Atterocor Begins Phase 1 Trial for Adrenal Cancer Drug
The Ann Arbor, MI-based biotech startup Atterocor announced last week that it has initiated a Phase 1 clinical trial of ATR-101, a novel drug candidate to treat adrenal cancer. In pre-clinical studies, ATR-101 has shown selective effects on adrenal cortex cells, says Atterocor co-founder and CEO Julia Owens.
ATR-101 has also received orphan drug designation from the U.S. Food and Drug Administration and the European Medicines Agency.
“The approved treatment options for adrenocortical carcinoma are limited, and we believe our compound offers a better option,” Owens says.
It’s an exciting time for Atterocor, Owens says, made possible by a $16 million Series A round in 2012 that was led by Frazier, based in Seattle and Menlo Park, CA, and 5am Ventures, based in Waltham, MA, and Menlo Park.
Owens says she doesn’t think Atterocor “could have happened” outside of Michigan. She points out that adrenal cancer is such a rare disease that many oncologists go their entire career without ever seeing it in a patient. “The Michigan connection began when [former University of Michigan football coach] Bo Schembechler’s wife, Millie, died of adrenal cancer,” Owens explains.

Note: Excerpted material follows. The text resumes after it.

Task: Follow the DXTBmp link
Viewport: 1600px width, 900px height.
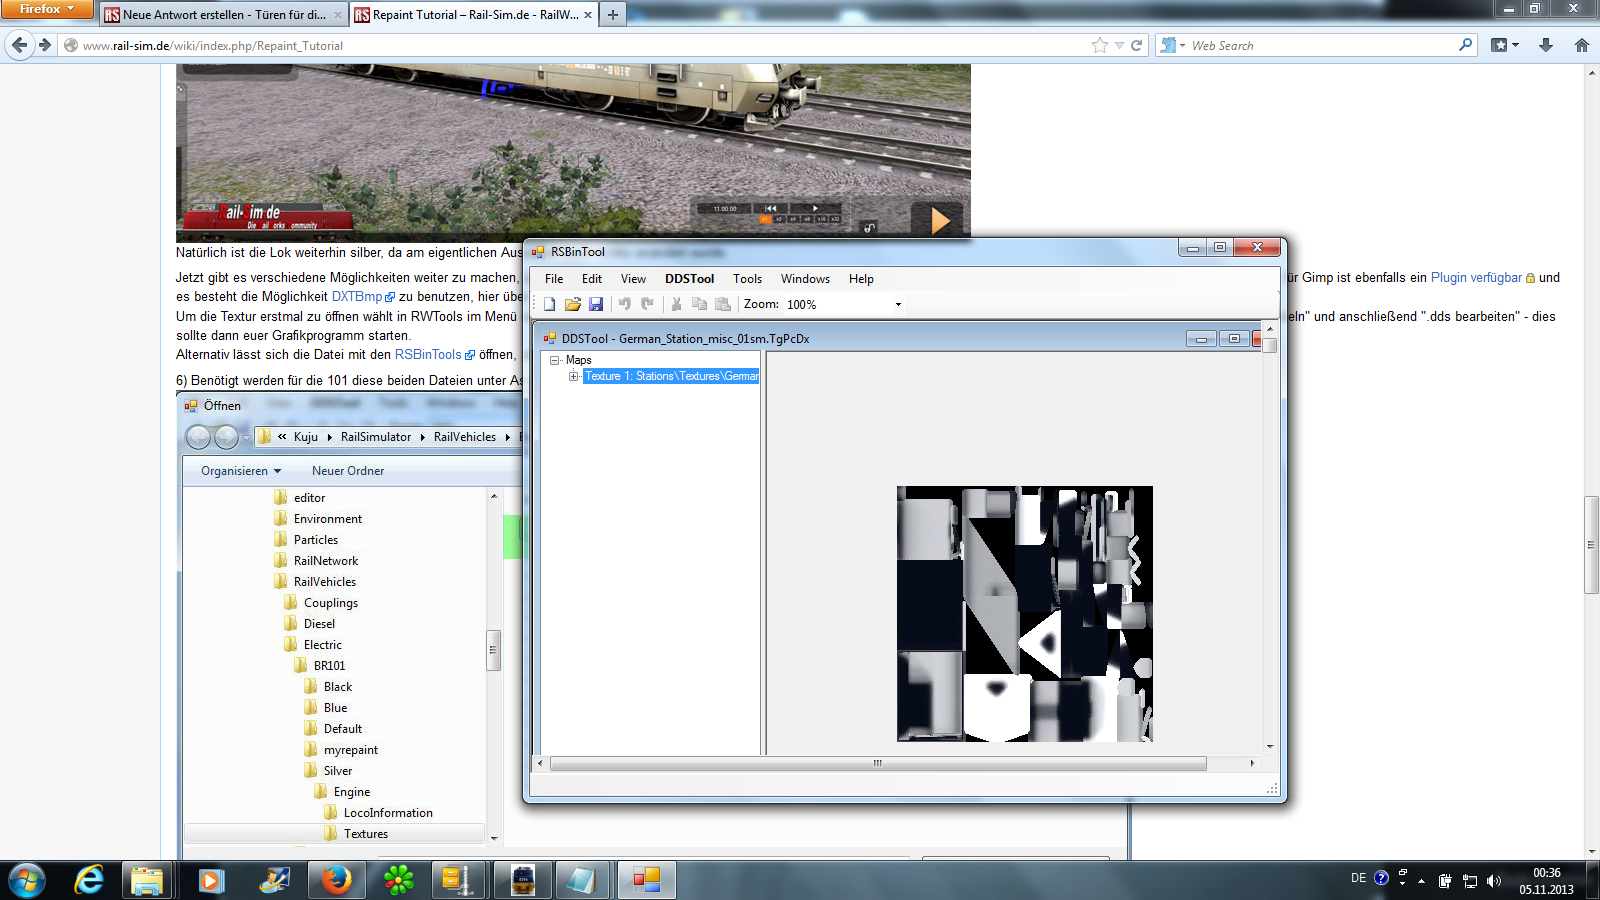Action: (x=356, y=297)
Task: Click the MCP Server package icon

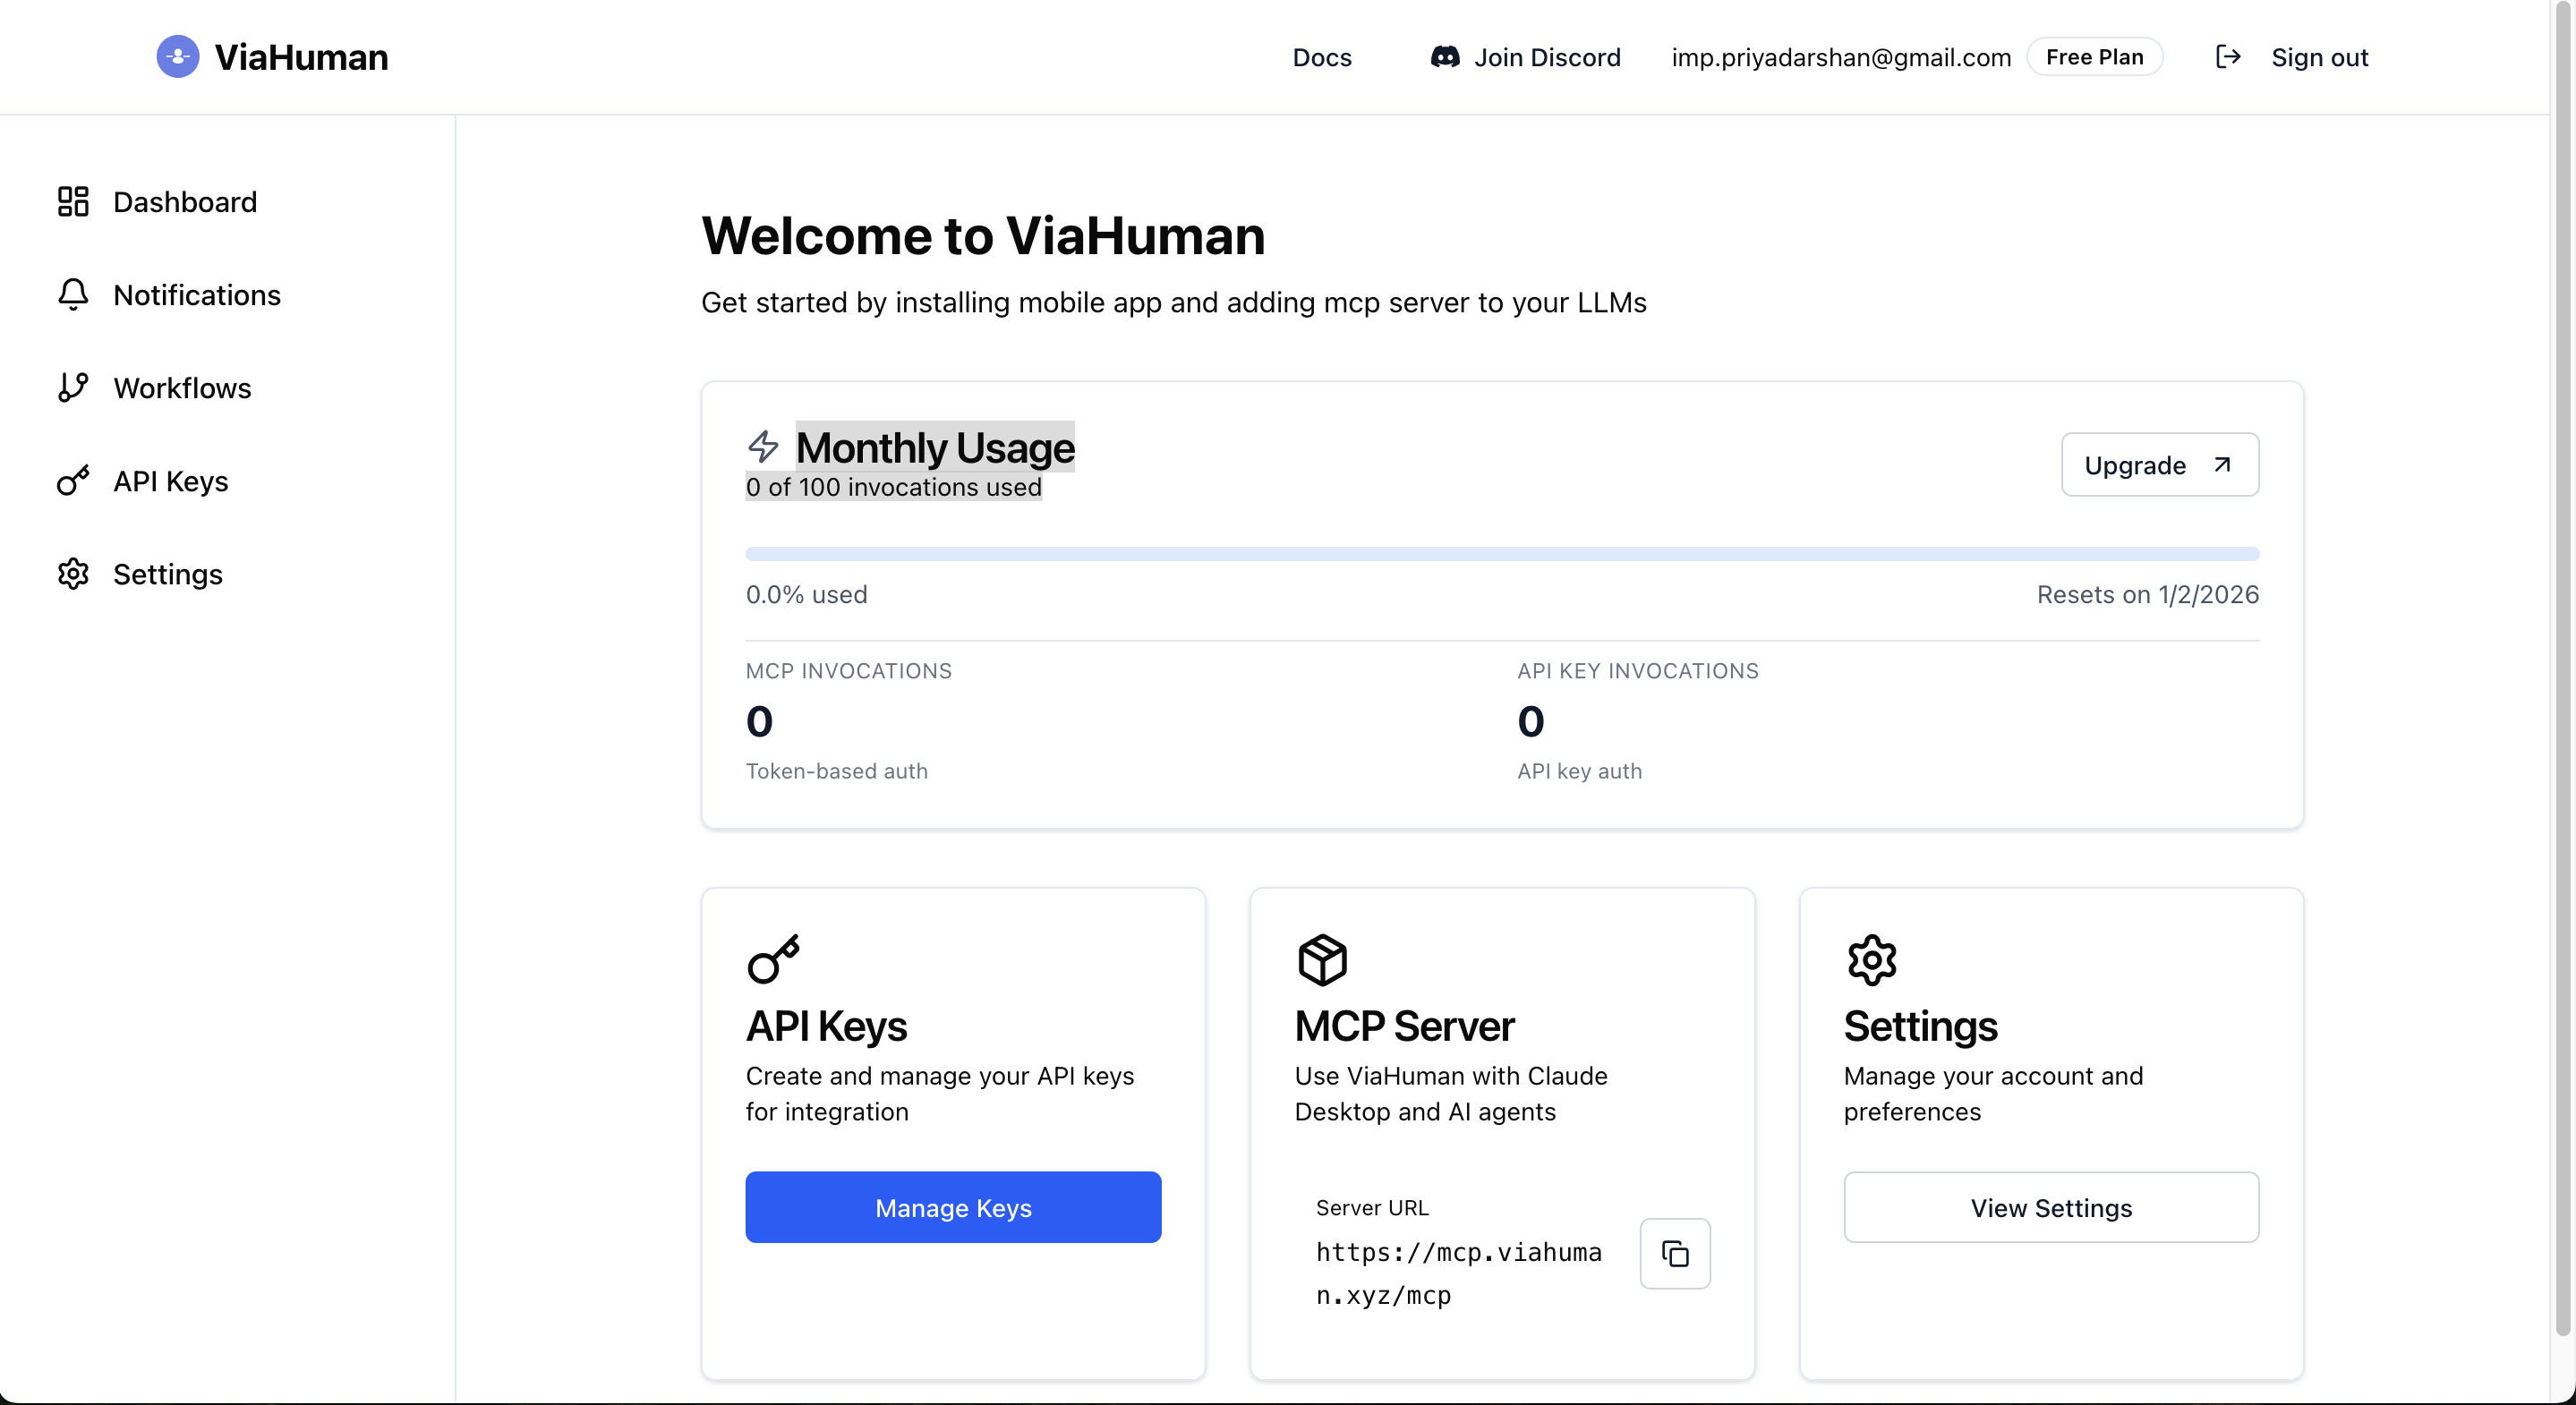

Schembechler went on to endow the Multidisciplinary Endocrine Oncology Clinic at U-M’s Comprehensive Cancer Center, one of the world’s few interdisciplinary clinics for thyroid and adrenal cancer patients. Atterocor’s Phase 1 trial is being conducted at the Comprehensive Cancer Center in Ann Arbor and the MD Anderson Cancer Center at the University of Texas, and expects to enroll 21 patients.
“The [U-M] center sees 200 adrenal cancer patients a year,” Owens says. “Considering that there are only about 1,000 in the country, they see a higher percentage of adrenal cancer patients than anywhere else.”
Atterocor’s Phase 1 trial is designed to establish the safety and tolerability of ATR-101 in patients with advanced adrenal cancer whose disease has progressed beyond standard therapy. Owens says Atterocor expects to have data from the first-in-human study by the end of 2014.